## GOAL OF THE EXERCISE
Please rewrite the listing below with every "icon" changed to "symbol" and nothing else altered, leaving out the pictures.

## RECORDS PROVIDED
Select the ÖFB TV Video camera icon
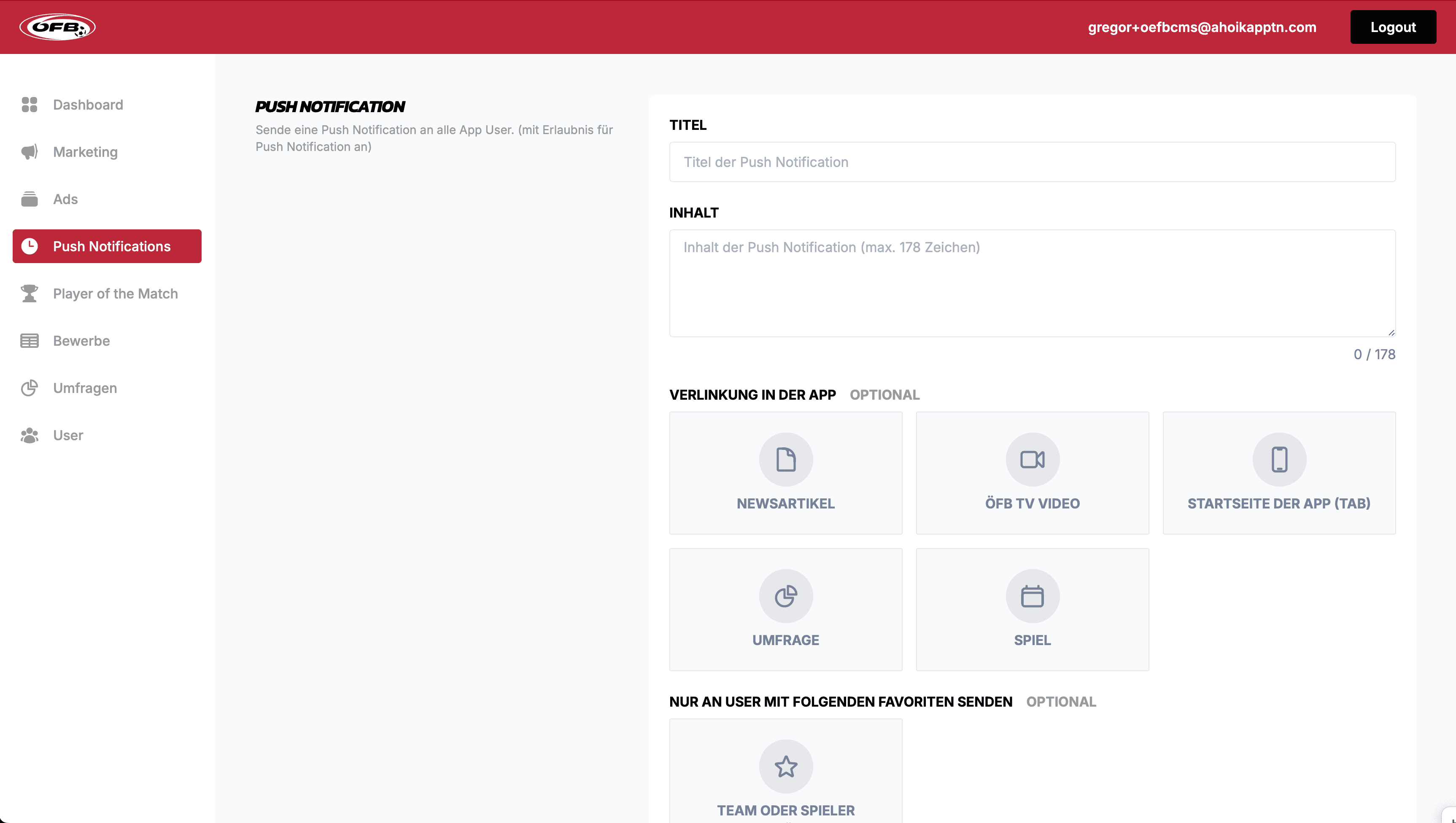The image size is (1456, 823). 1032,459
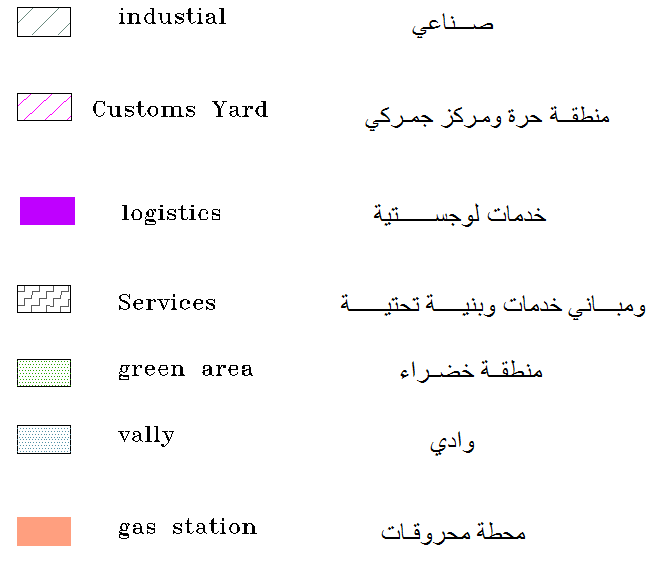This screenshot has width=646, height=587.
Task: Click the "green area" legend label
Action: click(185, 370)
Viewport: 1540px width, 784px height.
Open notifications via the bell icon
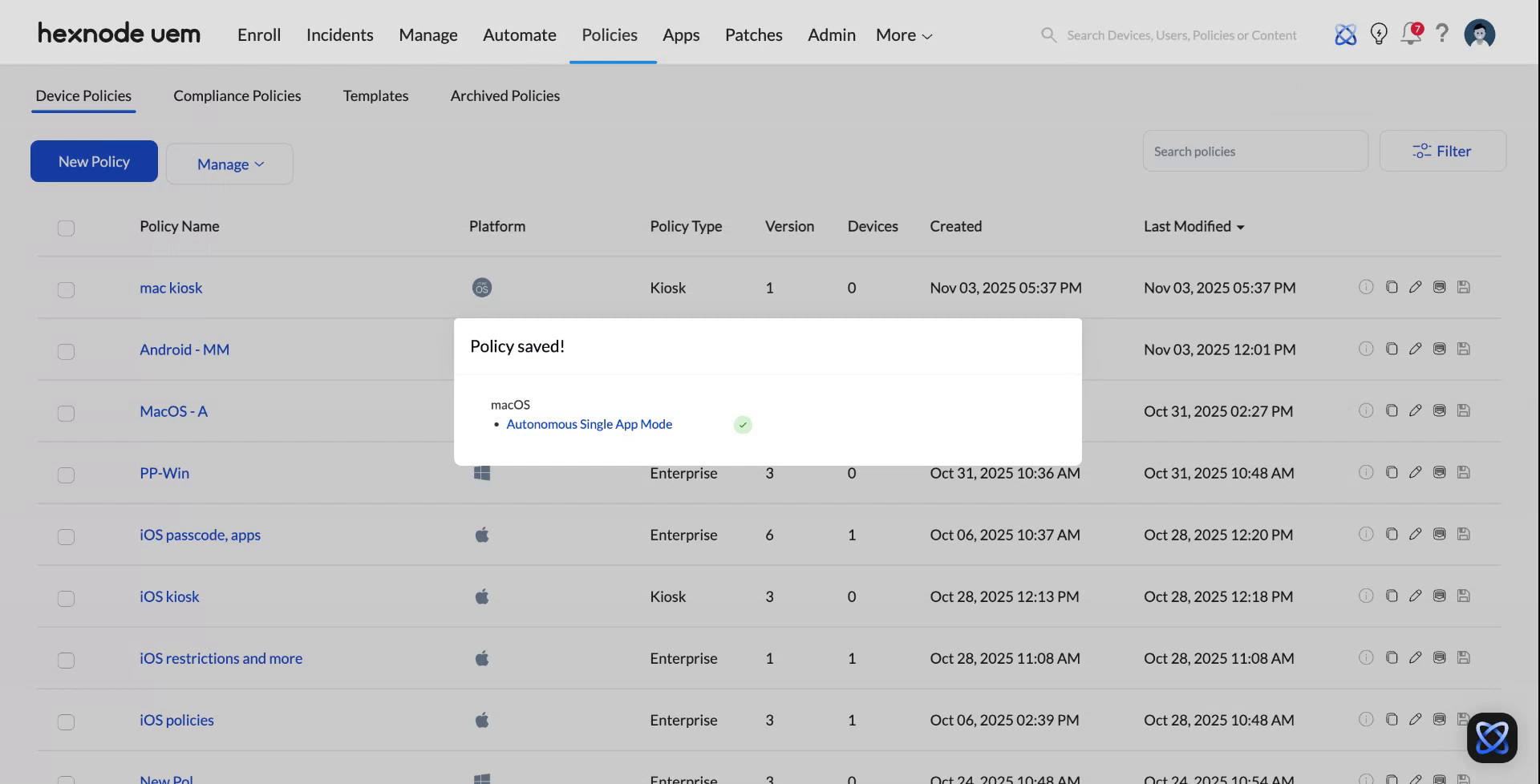[1410, 34]
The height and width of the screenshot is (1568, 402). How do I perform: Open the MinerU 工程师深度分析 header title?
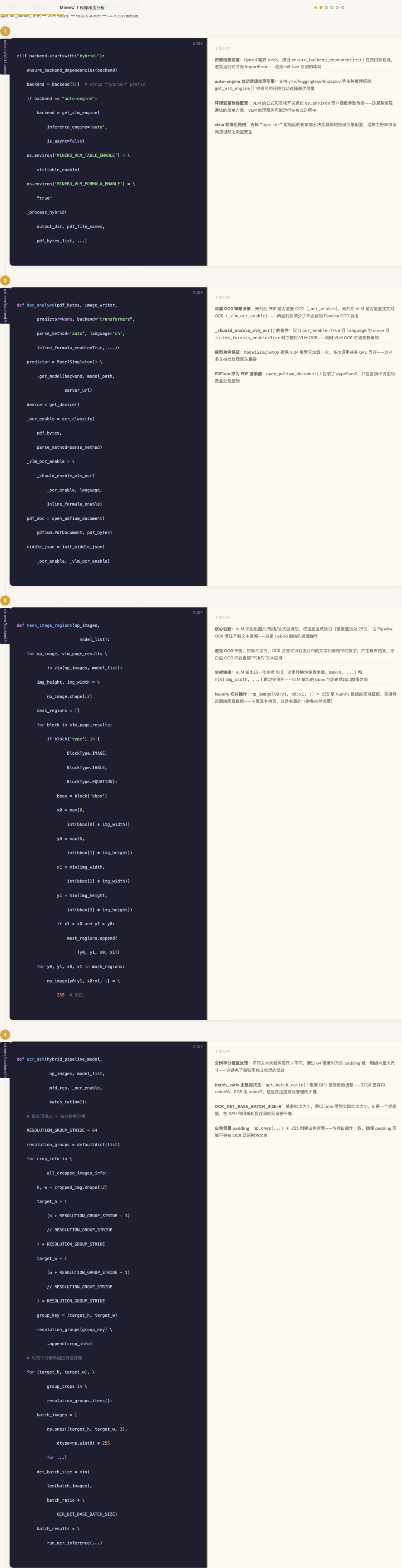pos(82,7)
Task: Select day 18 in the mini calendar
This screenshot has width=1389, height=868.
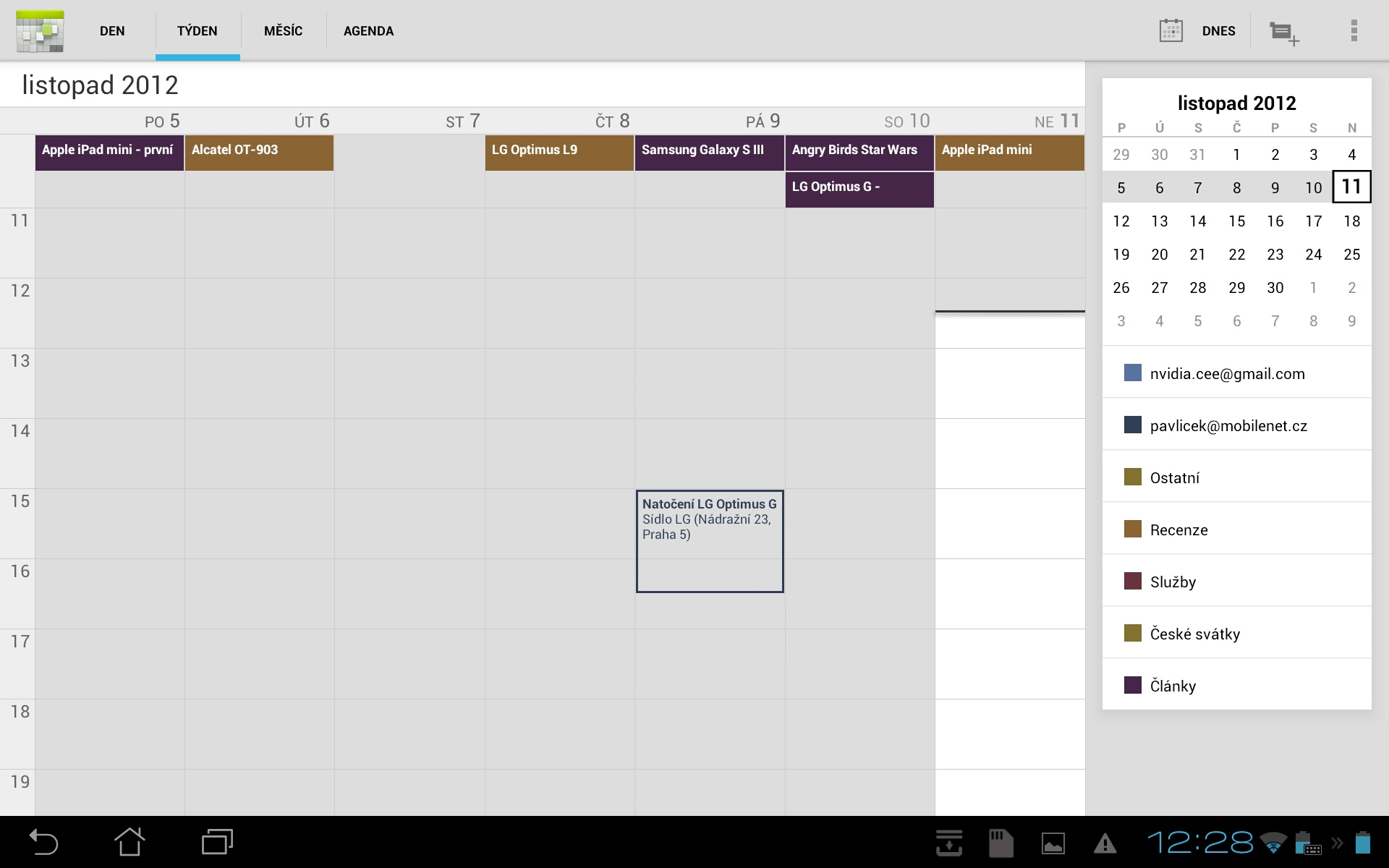Action: (1351, 221)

## RESULT OF THIS TASK
Select the ÖFB TV Video camera symbol
The image size is (1456, 823). 1032,459
This screenshot has width=646, height=587.
Task: Click the "green area" legend label
Action: click(185, 370)
Viewport: 1540px width, 784px height.
Open notifications via the bell symbol
[1410, 34]
The height and width of the screenshot is (1568, 402). How do I perform: Open the MinerU 工程师深度分析 header title?
pos(82,7)
Task: Select day 18 in the mini calendar
This screenshot has width=1389, height=868.
Action: (1351, 221)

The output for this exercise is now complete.